“The apple doesn’t fall far from the tree.” This is a phrase we are all familiar with and most likely have been the target of at some point in our lives. When you think about it though, what are the aspects that make this statement ring true? When it comes to behavioural patterns, how does it come about that we resemble those of our parents? Is it biology…DNA that is wired to behave that way? Or is it the observation of these patterns that leads to us adopting them for ourselves?
When you take this idea into adoption you sit with a lot of “what if”’s. “What if he becomes an alcoholic because his biological mother drank through the pregnancy?” “What if he is a drug addict by 16 because his mom was on crack?” “What if he becomes a rapist because his biological father raped his biological mother?” These are real concerns. If I had been pregnant with our baby, I would have taken every precautionary measure to make sure that everything was perfect, that he was never at risk. When you don’t know what circumstances your baby is coming from, it is a very scary place to be in.
I feel like a lot of my blogging is about concern and worry, but honestly, it’s so good to have the difficult information along with the exciting parts. So, as much as I express concern about so many different things, it’s only to make sure we deal with every smidgen of information or circumstance that we could possibly be faced with so we are fully prepared.
As much as you may think that a biological parent’s behavioural patterns would be passed down through DNA, a child’s behaviour is primarily formed by watching and learning, and less so from what his DNA make-up is. In the argument of “Nature vs. Nurture”, it seems that when you look at all the statistics and studies (I won’t bore you with those) then “Nurture” is the gold medalist! This is the best news for an adoptive parent! Our little boy will have an opportunity to grow into whoever he wants to be, so long as we are there supporting and “nurturing” his talents and character. Obviously there are medical conditions that can be inherited, but as far as behaviour goes, the opportunities are endless!
Once you have a background from the birth mother you have a stepping stone to work from. However, if your child was abandoned and there was no possible way to get a history, then you have nothing to refer to throughout his life.
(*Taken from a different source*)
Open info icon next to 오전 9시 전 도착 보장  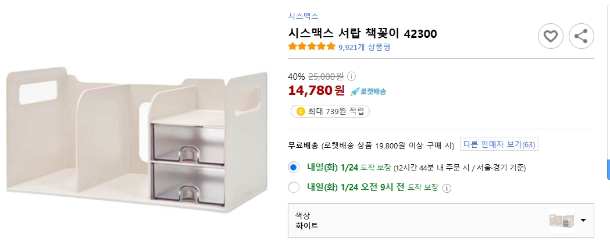[447, 188]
After a short tea and coffee break, we jumped straight into the next chapter…the “Telling” factor. I’m amazed at how frequently the question “Do you have to tell him?” pops up when we mention telling our boy his story. The one thing that they encourage you very strongly to do is to ALWAYS be honest and open about your child’s story, to always keep an open line of communication about his birth mother and to never make him feel that he should be ashamed of who he is and where he comes from…no matter what the circumstances!
Let’s be real here…with the high chance of our boy not being the same race as us, the reality is that he is going to know he’s adopted the minute he understands colour. Once he turns 18, he has full access to his entire file containing his entire background and all the necessary information. If, as an 18 year old, he suddenly realizes that us, his parents, have been lying to him his entire life about his background, then he is going to feel angry, hurt, betrayed and will struggle to ever trust as again. This is the reason they encourage you to be honest and open from the start. You tell him his story (age appropriately) from the day he comes home, right up until he reaches adolescence. Once he reaches that age, he should know his full story. If there is anything that you haven’t told him by now, you wait until he’s 18. Never ever introduce new information during his teenage years. As a teenager, a child already has to deal with so much in terms of discovering their identity. Introducing information that confuses the identity that they have already established is dangerous and could cause so much irrepairable damage. So you either tell him early or wait.
The next part was who do you tell your child’s story to. Nobody. Yep, that’s the answer. Nobody else gets to hear his story aside from you, as parents, and your child. This decision allows him to one day decide who and what he wants to tell, leaving him with some control over his past. If he decides he’s happy for people to know, then great! But he gets to tell them when he’s ready. If he decides that he never wants to tell anyone, then that’s his decision that we will respect. Whichever way he goes…it’s his decision. Please respect this decision and don’t try push us for info on our baby boy’s background when we bring him home?
All this practical information left us excited and encouraged about telling our boy his story. We started thinking of ideas to keep his birth mom a constant thread throughout his life, always talking about her. If we know her name, we will use it. Birthdays will be a celebration of his life, but also a remembrance of someone he lost…we will make sure that we honour both of those moments.